Compatibilità e riduzione per reddito da lavoro

L’AOI è compatibile con il lavoro, ma l’INPS applica delle riduzioni se lo stipendio supera certe soglie:

  • Riduzione del 25% se il reddito da lavoro supera 4 volte il trattamento minimo annuo.
  • Riduzione del 50% se supera 5 volte il trattamento minimo annuo.

Casi limite: la trasformazione ai 67 anni

Al compimento dell’età pensionabile, l’assegno cessa e si trasforma automaticamente in pensione di vecchiaia, a patto che siano presenti i requisiti di legge. Se il lavoratore non ha abbastanza contributi per la pensione, l’AOI scade e potrebbe essere necessario valutare l’accesso all’Assegno Sociale.

Il Punto di Vista di Sespera.it

In Sespera.it seguiamo con attenzione l’evoluzione delle sentenze riguardanti i lavoratori del “sistema contributivo puro”. La giurisprudenza sta cercando di sanare alcune disparità storiche, ma il nostro consiglio alle famiglie rimane improntato alla prudenza: non date per scontato l’aumento dell’importo senza una verifica reddituale approfondita. L’Assegno Ordinario è un’ottima tutela perché garantisce il “posto di lavoro” e la dignità economica, ma va gestito con consapevolezza amministrativa.

Quali errori evitare

  • Omettere la comunicazione dei redditi: Se non dichiarate i vostri redditi annuali all’INPS (modello RED), rischiate la sospensione dell’integrazione.
  • Confondere inabilità e invalidità: Ricordate che l’AOI è per chi può ancora lavorare; se la patologia impedisce qualsiasi attività lavorativa, la prestazione corretta è la pensione di inabilità.
  • Dimenticare il rinnovo: L’assegno ha validità triennale.

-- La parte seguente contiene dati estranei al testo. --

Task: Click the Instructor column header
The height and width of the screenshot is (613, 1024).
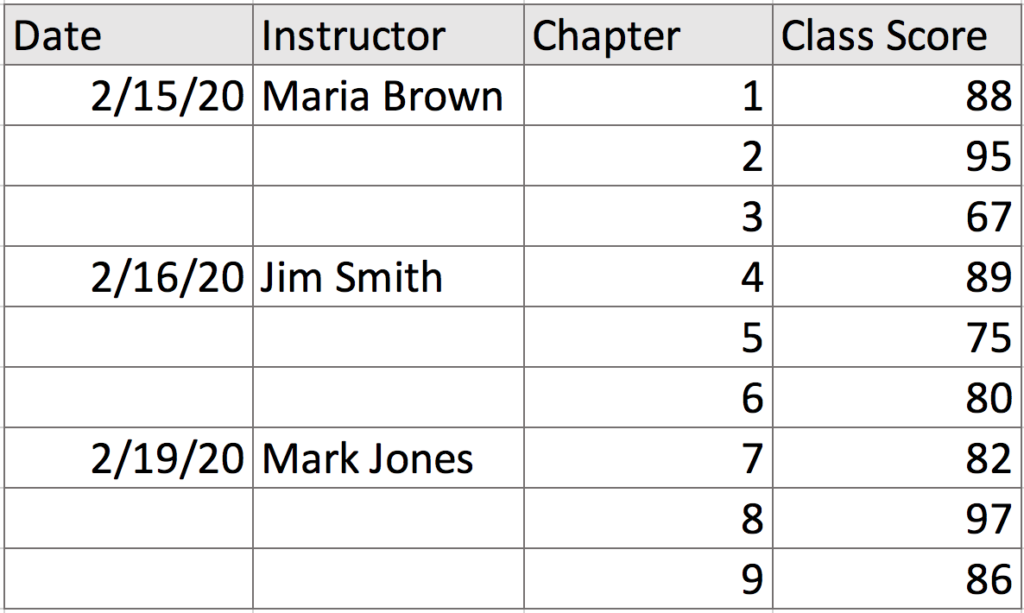Action: [388, 37]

Va chiesta la conferma prima della scadenza per i primi tre trienni.

Cosa fare ora

Controllare l’estratto contributivo: Verificate di avere i 5 anni di contributi minimi richiesti.

Richiedere il certificato SS3: È il primo passo obbligatorio che deve compiere il vostro medico.

Prenotare un appuntamento al Patronato: Per una simulazione esatta dell’importo e della spettanza o meno dell’integrazione al minimo.

Fonti e Riferimenti Normativi

  • Legge 222/1984: Disciplina dell’invalidità pensionabile.
  • Circolari INPS: Aggiornamenti annuali sui limiti di reddito per l’integrazione al minimo.
  • Corte Costituzionale: Orientamenti recenti sulla parità di trattamento tra retributivi e contributivi.